Regarding the claimant’s claims, the Brisc Legal attorneys demonstrated that the claimant has its own fault in how it proceeded contractually, since it agreed to enter the contract without first performing reasonable diligence to ascertain the property’s legal status—such as requesting a land registry extract—prior to concluding the sublease.
Given that the claimant acted as a professional, its conduct is not excusable and cannot justify the contractual liability of the defendant or in any case of the owner summoned in guarantee.

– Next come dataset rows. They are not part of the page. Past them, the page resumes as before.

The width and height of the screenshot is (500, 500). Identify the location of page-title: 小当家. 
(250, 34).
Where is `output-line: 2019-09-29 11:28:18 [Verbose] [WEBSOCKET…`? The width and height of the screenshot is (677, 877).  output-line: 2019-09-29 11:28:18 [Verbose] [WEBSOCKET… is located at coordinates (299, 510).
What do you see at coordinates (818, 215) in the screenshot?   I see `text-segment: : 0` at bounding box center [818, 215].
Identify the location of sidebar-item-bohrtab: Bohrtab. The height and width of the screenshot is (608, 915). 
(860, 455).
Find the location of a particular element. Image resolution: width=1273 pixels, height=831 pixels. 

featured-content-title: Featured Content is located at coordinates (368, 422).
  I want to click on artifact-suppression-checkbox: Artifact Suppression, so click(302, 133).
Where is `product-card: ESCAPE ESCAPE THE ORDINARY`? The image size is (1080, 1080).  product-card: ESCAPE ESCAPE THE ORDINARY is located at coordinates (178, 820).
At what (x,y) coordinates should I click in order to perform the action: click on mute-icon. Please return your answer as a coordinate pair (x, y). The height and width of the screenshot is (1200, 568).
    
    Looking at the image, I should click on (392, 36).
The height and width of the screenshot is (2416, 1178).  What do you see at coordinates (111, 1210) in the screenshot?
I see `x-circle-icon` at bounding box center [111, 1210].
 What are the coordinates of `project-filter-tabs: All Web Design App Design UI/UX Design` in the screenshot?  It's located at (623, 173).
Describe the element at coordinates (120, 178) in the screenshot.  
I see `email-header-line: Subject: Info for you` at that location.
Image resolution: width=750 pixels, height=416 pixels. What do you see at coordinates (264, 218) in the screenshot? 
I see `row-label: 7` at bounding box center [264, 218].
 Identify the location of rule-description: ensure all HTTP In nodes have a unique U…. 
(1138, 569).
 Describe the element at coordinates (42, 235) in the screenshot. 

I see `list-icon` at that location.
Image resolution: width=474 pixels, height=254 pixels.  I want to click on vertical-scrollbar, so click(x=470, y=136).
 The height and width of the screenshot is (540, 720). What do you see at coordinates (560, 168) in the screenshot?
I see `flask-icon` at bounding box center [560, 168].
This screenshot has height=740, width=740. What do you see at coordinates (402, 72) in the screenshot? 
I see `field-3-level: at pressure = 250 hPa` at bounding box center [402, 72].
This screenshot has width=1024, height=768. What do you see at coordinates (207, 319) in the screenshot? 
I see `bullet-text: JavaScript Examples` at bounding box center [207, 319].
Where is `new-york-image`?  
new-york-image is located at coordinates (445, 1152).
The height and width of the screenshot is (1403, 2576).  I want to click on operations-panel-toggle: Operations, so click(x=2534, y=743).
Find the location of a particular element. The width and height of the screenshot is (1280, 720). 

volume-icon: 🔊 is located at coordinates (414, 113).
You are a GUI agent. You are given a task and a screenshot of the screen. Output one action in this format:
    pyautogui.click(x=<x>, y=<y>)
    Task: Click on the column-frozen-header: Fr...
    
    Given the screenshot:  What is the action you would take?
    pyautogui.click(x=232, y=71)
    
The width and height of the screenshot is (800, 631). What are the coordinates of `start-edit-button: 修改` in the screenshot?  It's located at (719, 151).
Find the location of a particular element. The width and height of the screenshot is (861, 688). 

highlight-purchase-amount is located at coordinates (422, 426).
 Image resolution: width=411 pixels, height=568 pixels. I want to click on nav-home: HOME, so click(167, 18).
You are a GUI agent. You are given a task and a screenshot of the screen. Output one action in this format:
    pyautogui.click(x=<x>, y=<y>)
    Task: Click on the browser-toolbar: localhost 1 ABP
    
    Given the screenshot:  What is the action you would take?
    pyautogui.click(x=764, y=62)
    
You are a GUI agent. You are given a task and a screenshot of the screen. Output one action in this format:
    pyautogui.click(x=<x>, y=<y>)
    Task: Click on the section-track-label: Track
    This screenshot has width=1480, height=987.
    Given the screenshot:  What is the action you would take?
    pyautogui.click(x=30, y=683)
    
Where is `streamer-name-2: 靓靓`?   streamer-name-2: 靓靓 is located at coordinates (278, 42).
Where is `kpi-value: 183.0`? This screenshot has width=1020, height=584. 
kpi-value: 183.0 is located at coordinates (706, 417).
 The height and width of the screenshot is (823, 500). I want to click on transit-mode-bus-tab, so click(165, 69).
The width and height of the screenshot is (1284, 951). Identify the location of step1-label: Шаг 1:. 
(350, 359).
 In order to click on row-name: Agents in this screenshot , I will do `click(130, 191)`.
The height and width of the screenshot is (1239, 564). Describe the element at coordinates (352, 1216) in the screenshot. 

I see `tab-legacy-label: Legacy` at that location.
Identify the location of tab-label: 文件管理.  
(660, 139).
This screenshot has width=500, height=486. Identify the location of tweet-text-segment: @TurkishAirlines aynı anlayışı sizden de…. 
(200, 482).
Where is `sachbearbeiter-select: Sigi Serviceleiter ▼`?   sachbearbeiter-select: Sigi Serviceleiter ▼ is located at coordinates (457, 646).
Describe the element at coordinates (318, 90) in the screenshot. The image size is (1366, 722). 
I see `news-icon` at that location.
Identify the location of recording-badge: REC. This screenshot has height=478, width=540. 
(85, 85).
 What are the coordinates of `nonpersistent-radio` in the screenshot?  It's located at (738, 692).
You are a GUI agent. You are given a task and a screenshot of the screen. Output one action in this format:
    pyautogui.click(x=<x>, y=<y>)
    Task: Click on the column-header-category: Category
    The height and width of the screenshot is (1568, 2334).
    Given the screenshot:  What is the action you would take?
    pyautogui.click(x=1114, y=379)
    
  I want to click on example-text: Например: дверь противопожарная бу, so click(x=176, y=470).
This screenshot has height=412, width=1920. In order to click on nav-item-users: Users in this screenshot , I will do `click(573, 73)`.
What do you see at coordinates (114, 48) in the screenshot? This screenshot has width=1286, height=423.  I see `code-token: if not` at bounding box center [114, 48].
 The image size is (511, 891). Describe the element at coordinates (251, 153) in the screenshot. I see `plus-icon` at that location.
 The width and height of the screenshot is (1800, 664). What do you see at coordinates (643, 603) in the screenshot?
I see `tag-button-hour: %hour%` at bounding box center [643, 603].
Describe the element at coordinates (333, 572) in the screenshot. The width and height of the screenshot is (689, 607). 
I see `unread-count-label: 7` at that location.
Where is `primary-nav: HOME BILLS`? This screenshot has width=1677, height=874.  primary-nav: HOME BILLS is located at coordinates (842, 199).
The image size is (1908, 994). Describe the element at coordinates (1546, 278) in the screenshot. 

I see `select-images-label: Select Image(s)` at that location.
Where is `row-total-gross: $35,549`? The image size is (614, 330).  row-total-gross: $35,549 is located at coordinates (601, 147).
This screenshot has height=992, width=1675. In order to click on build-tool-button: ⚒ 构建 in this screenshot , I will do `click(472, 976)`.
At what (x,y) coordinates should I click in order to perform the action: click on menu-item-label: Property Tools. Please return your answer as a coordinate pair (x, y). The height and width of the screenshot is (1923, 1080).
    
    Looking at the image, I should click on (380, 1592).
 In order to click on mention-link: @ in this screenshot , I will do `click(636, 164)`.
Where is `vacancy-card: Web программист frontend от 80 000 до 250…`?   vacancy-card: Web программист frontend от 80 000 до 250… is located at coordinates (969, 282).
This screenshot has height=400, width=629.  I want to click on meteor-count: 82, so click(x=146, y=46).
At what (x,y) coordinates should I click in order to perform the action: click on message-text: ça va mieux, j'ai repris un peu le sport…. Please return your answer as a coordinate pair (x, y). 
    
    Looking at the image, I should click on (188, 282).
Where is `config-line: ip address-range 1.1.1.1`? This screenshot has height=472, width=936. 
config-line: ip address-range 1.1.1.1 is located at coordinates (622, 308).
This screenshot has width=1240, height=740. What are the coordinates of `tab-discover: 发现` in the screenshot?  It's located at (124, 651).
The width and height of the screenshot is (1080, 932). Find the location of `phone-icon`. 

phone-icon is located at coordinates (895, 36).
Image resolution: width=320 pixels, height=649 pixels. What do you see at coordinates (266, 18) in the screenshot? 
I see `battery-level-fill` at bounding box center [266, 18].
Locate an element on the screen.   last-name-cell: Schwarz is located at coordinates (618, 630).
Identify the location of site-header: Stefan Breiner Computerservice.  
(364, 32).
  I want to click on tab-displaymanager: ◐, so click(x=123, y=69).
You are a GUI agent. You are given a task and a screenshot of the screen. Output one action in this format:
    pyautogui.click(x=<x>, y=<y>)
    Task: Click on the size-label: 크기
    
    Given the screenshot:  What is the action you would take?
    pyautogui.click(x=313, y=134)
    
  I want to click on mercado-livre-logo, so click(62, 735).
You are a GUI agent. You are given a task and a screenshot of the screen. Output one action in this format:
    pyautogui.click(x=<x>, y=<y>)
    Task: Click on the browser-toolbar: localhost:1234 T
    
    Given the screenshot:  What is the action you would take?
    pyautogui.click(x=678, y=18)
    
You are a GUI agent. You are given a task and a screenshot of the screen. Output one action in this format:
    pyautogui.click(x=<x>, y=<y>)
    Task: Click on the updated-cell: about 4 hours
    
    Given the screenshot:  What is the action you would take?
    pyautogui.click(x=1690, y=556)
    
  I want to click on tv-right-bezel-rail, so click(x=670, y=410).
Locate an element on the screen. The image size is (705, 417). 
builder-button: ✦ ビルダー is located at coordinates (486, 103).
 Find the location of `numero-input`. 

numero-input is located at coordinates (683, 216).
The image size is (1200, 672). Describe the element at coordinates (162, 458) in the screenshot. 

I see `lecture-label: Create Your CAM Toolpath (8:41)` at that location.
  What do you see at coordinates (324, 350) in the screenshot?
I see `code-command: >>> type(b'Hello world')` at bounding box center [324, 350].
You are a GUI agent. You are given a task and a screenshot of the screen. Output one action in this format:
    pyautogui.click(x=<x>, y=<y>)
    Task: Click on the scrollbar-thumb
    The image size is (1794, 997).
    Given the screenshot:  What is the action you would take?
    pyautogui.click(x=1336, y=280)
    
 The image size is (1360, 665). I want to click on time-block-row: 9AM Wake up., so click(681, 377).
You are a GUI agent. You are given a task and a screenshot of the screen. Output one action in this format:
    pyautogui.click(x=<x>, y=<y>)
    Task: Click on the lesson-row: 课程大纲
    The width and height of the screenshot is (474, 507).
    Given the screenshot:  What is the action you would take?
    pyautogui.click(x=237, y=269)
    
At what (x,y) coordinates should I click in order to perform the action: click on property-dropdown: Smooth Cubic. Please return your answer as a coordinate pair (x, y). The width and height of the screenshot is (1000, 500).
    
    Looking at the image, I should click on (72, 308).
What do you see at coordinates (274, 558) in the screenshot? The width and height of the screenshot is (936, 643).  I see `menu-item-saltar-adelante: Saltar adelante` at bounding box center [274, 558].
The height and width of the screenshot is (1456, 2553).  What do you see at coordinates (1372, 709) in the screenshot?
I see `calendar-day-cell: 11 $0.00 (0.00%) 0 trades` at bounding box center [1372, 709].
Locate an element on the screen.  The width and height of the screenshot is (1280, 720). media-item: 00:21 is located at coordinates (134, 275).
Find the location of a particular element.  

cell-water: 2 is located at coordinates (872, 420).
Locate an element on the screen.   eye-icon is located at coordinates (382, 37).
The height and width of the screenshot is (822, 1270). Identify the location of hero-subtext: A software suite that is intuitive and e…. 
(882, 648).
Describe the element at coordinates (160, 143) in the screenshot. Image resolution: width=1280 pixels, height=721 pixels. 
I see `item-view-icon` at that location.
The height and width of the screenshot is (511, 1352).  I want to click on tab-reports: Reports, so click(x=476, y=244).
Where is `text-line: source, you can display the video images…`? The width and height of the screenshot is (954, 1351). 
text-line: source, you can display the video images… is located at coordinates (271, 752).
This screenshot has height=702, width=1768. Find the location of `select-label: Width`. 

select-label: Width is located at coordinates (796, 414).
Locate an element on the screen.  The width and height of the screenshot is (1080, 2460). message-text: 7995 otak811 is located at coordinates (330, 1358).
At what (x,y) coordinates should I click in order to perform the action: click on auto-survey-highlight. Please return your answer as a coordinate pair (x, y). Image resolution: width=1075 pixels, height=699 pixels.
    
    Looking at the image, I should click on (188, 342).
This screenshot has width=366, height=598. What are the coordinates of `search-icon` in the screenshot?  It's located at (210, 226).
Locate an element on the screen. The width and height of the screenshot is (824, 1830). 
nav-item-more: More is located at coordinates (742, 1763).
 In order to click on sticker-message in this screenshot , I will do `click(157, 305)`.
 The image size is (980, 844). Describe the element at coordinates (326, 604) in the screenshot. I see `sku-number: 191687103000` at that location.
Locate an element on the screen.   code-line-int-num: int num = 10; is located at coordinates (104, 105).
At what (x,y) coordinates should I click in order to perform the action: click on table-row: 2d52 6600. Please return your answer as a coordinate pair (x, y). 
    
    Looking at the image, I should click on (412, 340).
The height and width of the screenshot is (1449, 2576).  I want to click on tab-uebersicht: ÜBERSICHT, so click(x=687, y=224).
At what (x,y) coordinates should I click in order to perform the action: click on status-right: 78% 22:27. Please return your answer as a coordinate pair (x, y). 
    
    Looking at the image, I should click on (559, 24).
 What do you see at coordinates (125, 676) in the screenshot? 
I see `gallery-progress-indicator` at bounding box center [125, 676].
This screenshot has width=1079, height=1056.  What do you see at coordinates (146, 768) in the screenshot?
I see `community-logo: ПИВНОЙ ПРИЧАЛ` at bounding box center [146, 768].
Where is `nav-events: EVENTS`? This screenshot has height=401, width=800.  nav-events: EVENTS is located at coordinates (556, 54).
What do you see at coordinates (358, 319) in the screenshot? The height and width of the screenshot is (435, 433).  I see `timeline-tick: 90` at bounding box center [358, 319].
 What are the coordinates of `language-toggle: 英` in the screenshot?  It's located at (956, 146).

Decision of the Cluj-Napoca Court

In accord with the arguments made by the Brisc Legal attorneys specializing in lease-derived litigation, the Cluj-Napoca Justice Court, taking over the considerations developed in defense by the party summoned in guarantee, held that the conduct of the defendant does not amount to fraud as a defect of consent, insofar as the property’s designated use could have been discovered by the claimant with reasonable diligence—e.g., by requesting a current land registry extract—prior to entering into the contract. The claimant in fact had an obligation to inform itself; that information was public and easily verifiable, yet such a land registry extract was requested only one year after concluding the contract.
Considering the arguments, the court rejected as unfounded the claim made by the claimant company, and did not hold the guarantor liable under contractual civil liability. Payment of material damage, interest, lease costs, or investments in the space that the claimant requested was denied.
Regarding the solution of the lower court, the claimant company filed an appeal, which was rejected as unfounded by the Cluj Tribunal; no new arguments were raised in the appeal stage.